Anyone who considers Kansas a capsule of dullness should check the current administrative-academic-athletic mish-mash of the state’s two major universities. Charles Dickens on a cocaine binge couldn’t fashion a scenario more diverse and intriguing than what’s been going on at Kansas and Kansas State this summer. There are character matchups and unusual situations to burn.
We can only hope things are eventually resolved as neatly as Old Charlie used to be able to do with his Copperfields, Nicklebys and Scrooges. Don’t bet on it.
Right now, KU looks to be light-years better off than K-State with all the changes taking place. At least KU isn’t in danger of a $3.2 million ripoff, which K-State could face in the 2015-2020 period, if the Ron Prince-Bob Krause football agreement proves to be legal.
First at KU. Bernadette Gray-Little is succeeding Robert Hemenway as chancellor this August and has had big-time schooling about the local scene from the likes of Kansas exes Jim Moeser, Dean Smith and Roy Williams. They all know the territory well and can offer her tremendous advice on countless things. But since none of these North Carolina powers ever has dealt directly with athletic director Lew Perkins, Gray-Little may have to wing it in handling the clout of Perkins, providing he selfishly decides to go his way rather than Gray-Little’s.
In his six years, Perkins pretty much has been handed blank checks by the departing Hemenway. Lew’s just banked a tax-free $2.05 million bonus for lasting this long. Are there further bonuses for extended longevity for a guy making $900,000 a year; if so, how will Gray-Little respond in the light of a sagging economy and a new all-university fundraising venture?
Yet this is small potatoes compared to the Three Stooges fire drill in which Kansas State is ensnarled. Kirk Shulz is succeeding Jon Wefald as president; there’s a new athletic director in John Currie; Bill Snyder, who helped Wefald micromanage KSU for 17 years, is back as football coach; ex-AD Krause is in trouble for that outlandish deal he made, supposedly without Wefald’s knowledge, to pay the fired Prince a ton of non-earned money, since Prince was fired in favor of Snyder’s return.
Wefald indicates he feels betrayed by Krause, a 23-year colleague and the son-in-law of one of KSU’s main sugar daddies. K-State has taken legal action contending the Prince-Krause deal is not kosher and should not be honored.
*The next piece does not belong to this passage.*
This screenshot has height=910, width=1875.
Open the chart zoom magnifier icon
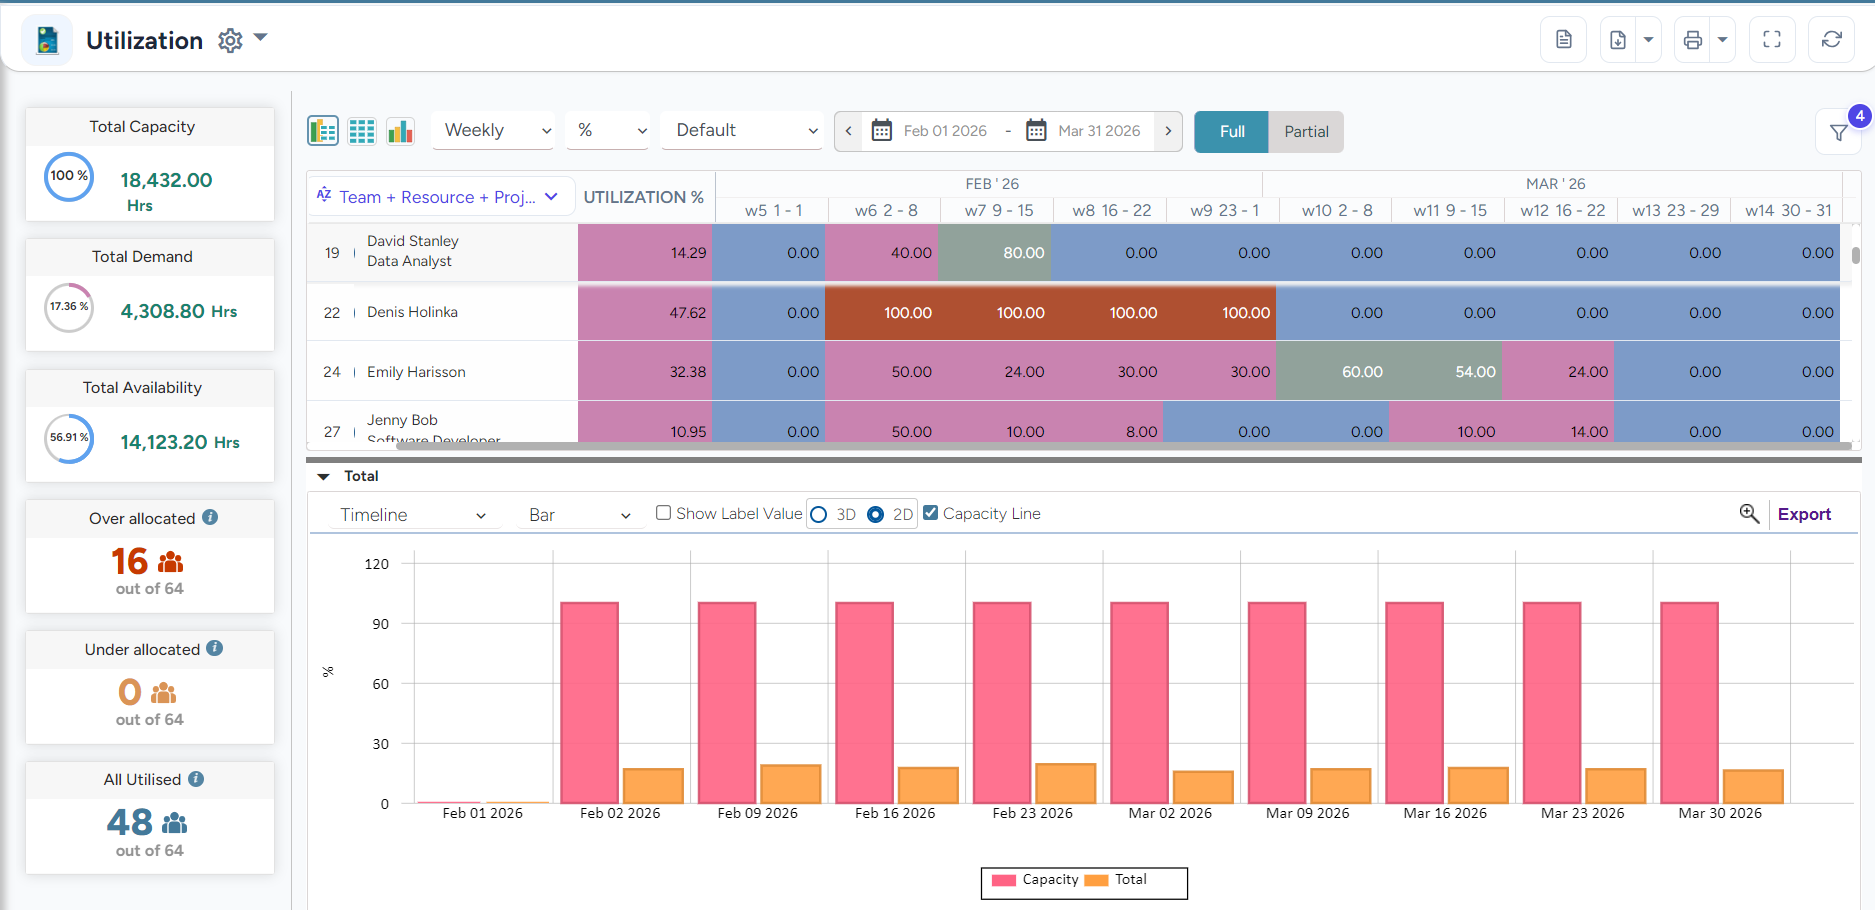click(1749, 513)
What a chain of personalities, with so many riddles to solve: Wefald, Snyder, Schulz, Currie, Krause, Prince … KU has to feel pretty good about its administrative changeover prospects. At least the Perkins bonus caper is out in the open and wasn’t signed by candlelight at midnight in the bowels of that remote little zoo they have in Manhattan.
Prince, never noted for his cuddly-dog fuzziness at KSU, is now in Virginia arrogantly contending he’s entitled to that $3.2 million ripoff even if he got a $1.5 million settlement when he was canned — after signing a new five-year contract. Just what did Krause have in mind for himself if he bypassed Wefald and other K-State authorities with that 2015-2020 deal?
I’d love to bring back Charlie Dickens to see how he could work his way through this mess and make sure the good guys are rewarded and the bad guys are pilloried.